A few years ago, we modified our spreader line in Plywood Plant 3 to receive sheets from a vacuum feed system. The changes were primarily made to produce billets for our new Mass Ply Panel facility, allowing for greater flexibility of sheet combinations for our certified Structural Composite Lumber (SCL) products which are the building blocks of Mass Ply. While we temporarily gained in the flexibility the system provided, production through the line was reduced significantly over a traditional spreader line.
We worked with Pre-Tec, a division of Willamette Valley company, to improve the production of the spreader line through simplification and automation. Since we were no longer using the spreader line to manufacture the complicated layups required by the Mass Ply plant, we were able to reduce the number of grades required for layup to three grades: the face, the back, and the center. With just these three grades we were able to design a system that replaced a complicated 6-bin vacuum feed system and shuttle with just two 5-axis robots, while cutting the footprint of the existing line in half.
The spreader line was installed in two weeks, including troubleshooting, and we saw immediate improvement in production. Compared to the old system, which admittedly had its issues, monthly shift averages are up 25%. A portion of the production was realized through fewer plug-ups and damaged sheets, which has improved the fall down on the line and therefore profitability. Fewer plug-ups means less intervention by operators, which increases job satisfaction.
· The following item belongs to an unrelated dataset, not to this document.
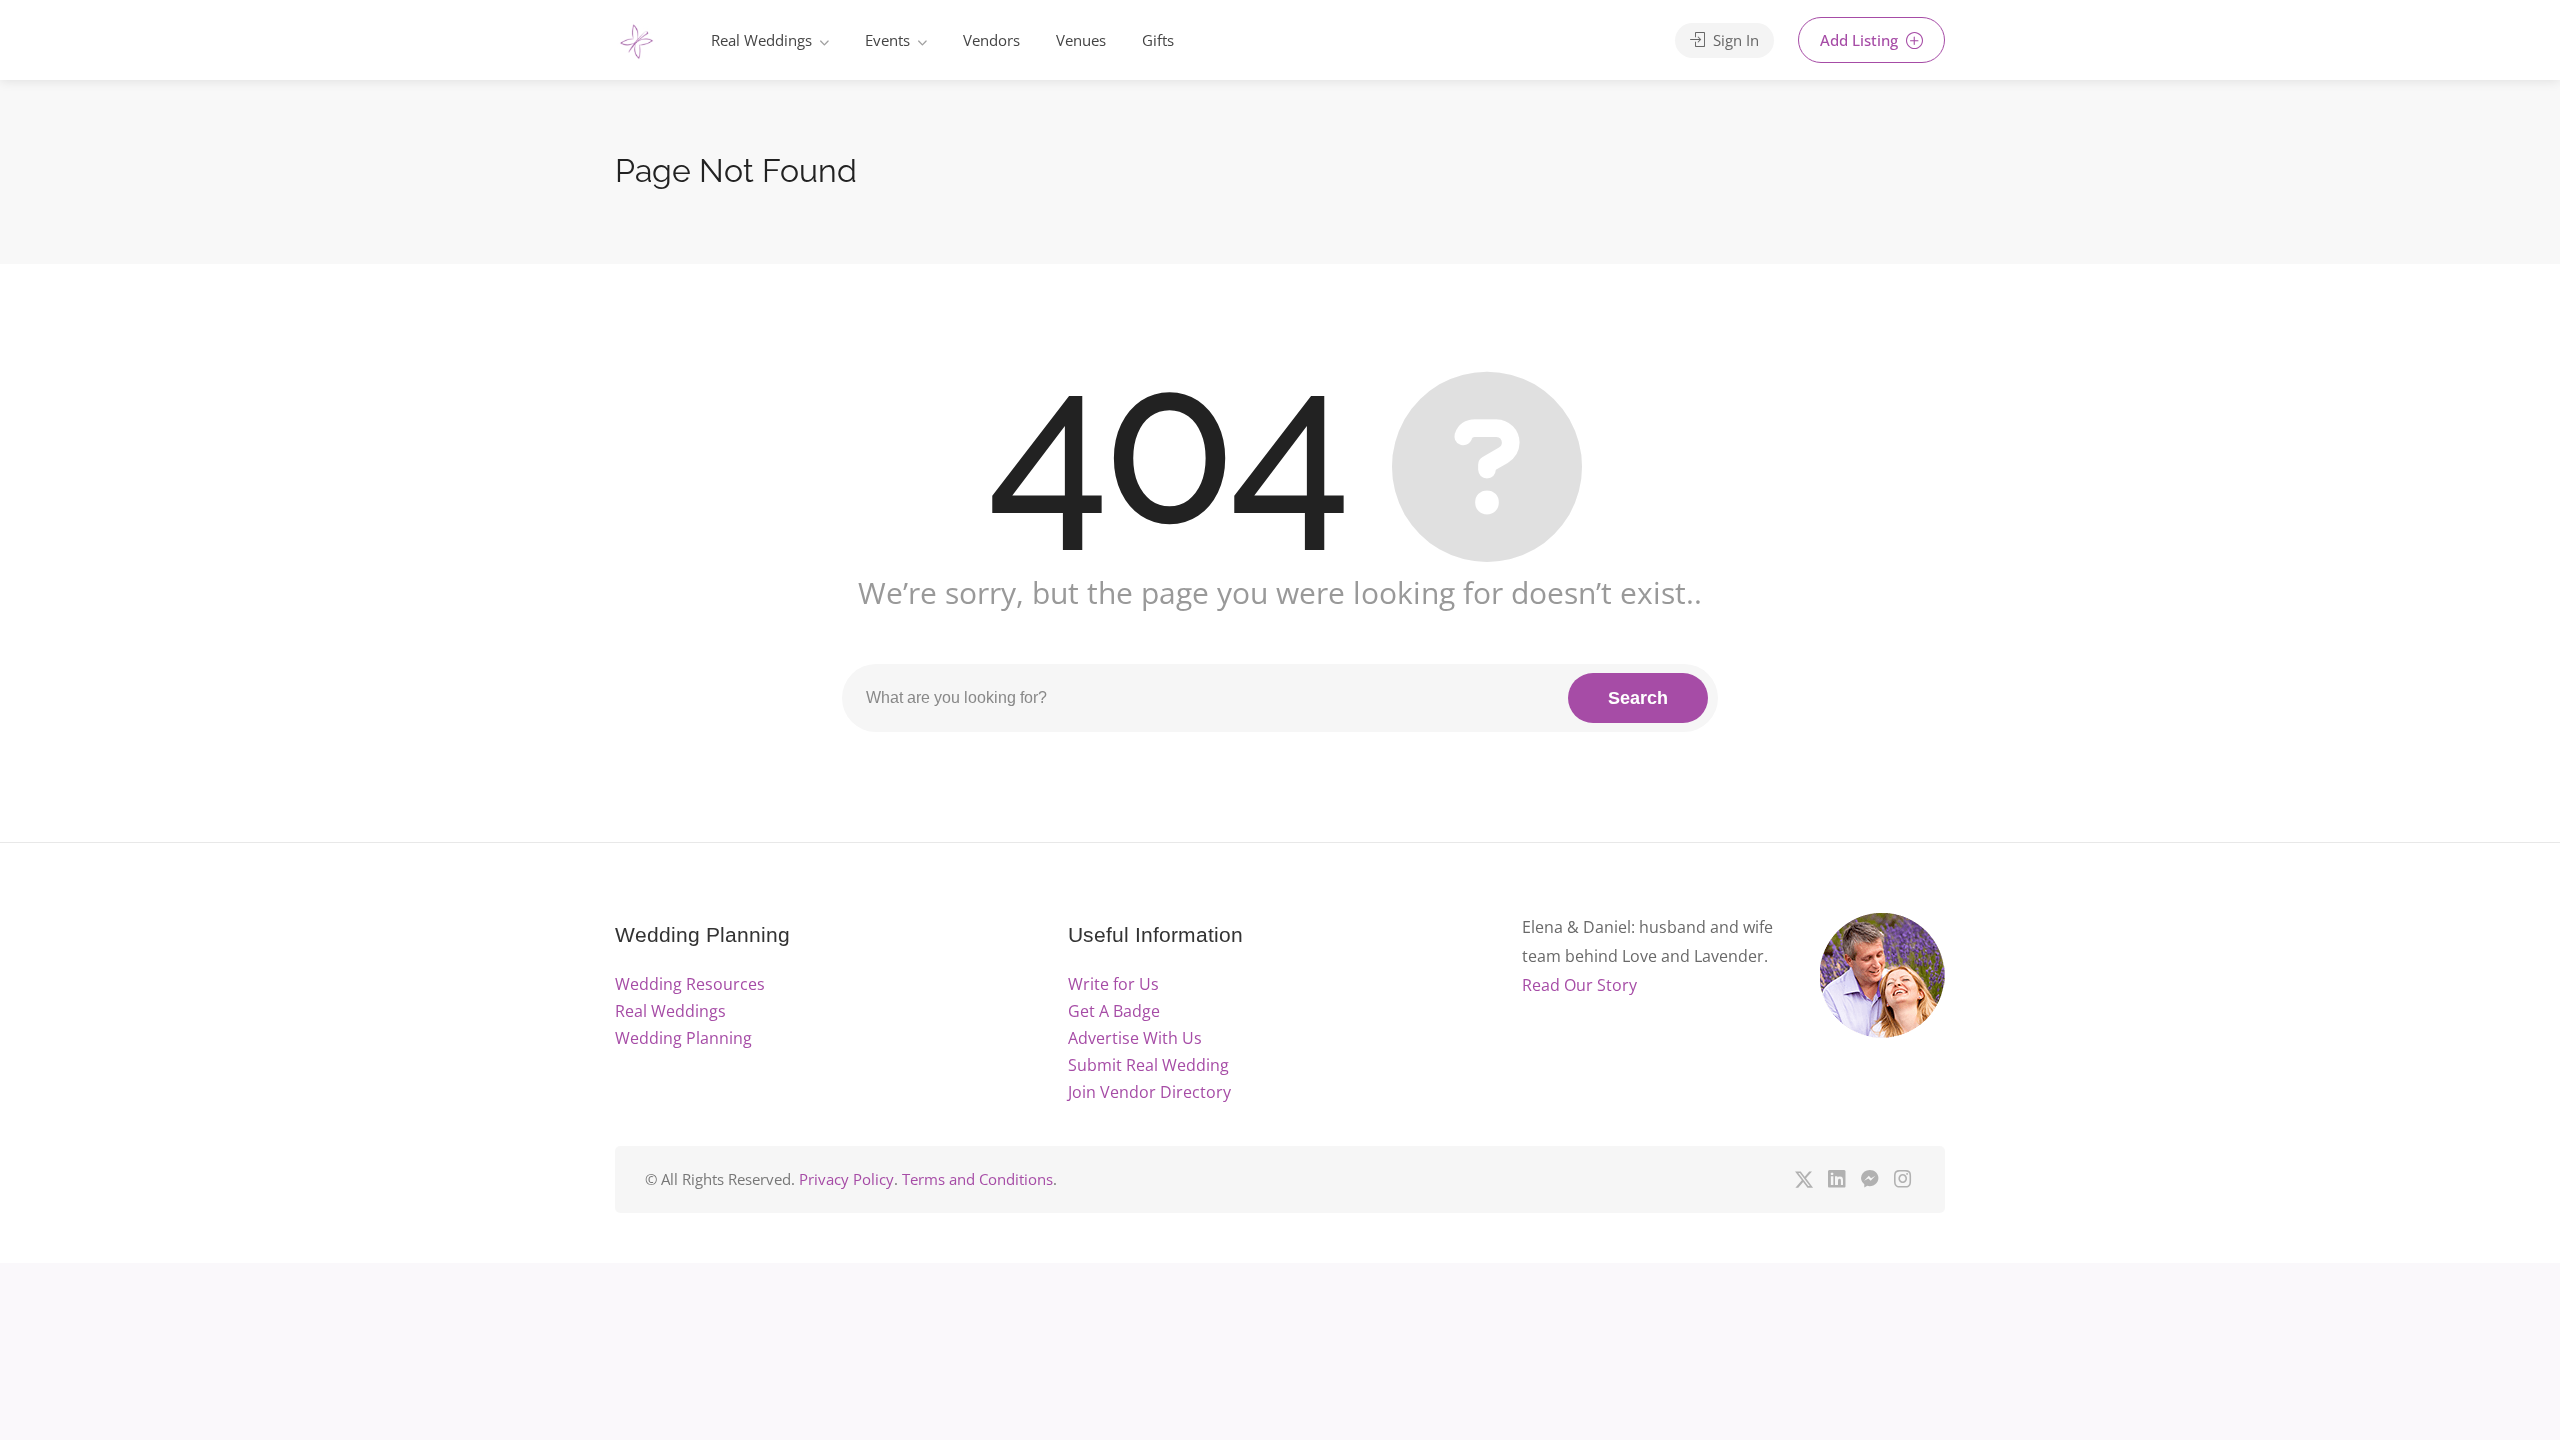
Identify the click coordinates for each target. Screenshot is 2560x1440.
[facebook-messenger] (1869, 1179)
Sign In (1734, 40)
All this said, we have not solved every problem with the line. Full-sheet wood quality is important for the robots to feed properly. Though the head design is forgiving, spits in the veneer can cause sheets to hang down and break off the head, disrupting the robots. If the top sheet becomes skewed, the robots will often pick up two sheets and that can plug-up the system.
Veneer’s “Core quality” is also extremely important. The cycle time of the robots can typically easily keep up with the core layers, so the wider the core, the higher the production numbers. If you were to feed horse blankets through the system, there is a good chance you would reach the speed limitations of the robots.
An important note on this project is that the robots were not specified to replace people. The robots were designed to simplify the process and replace inefficient equipment. In this regard, the project was a complete success.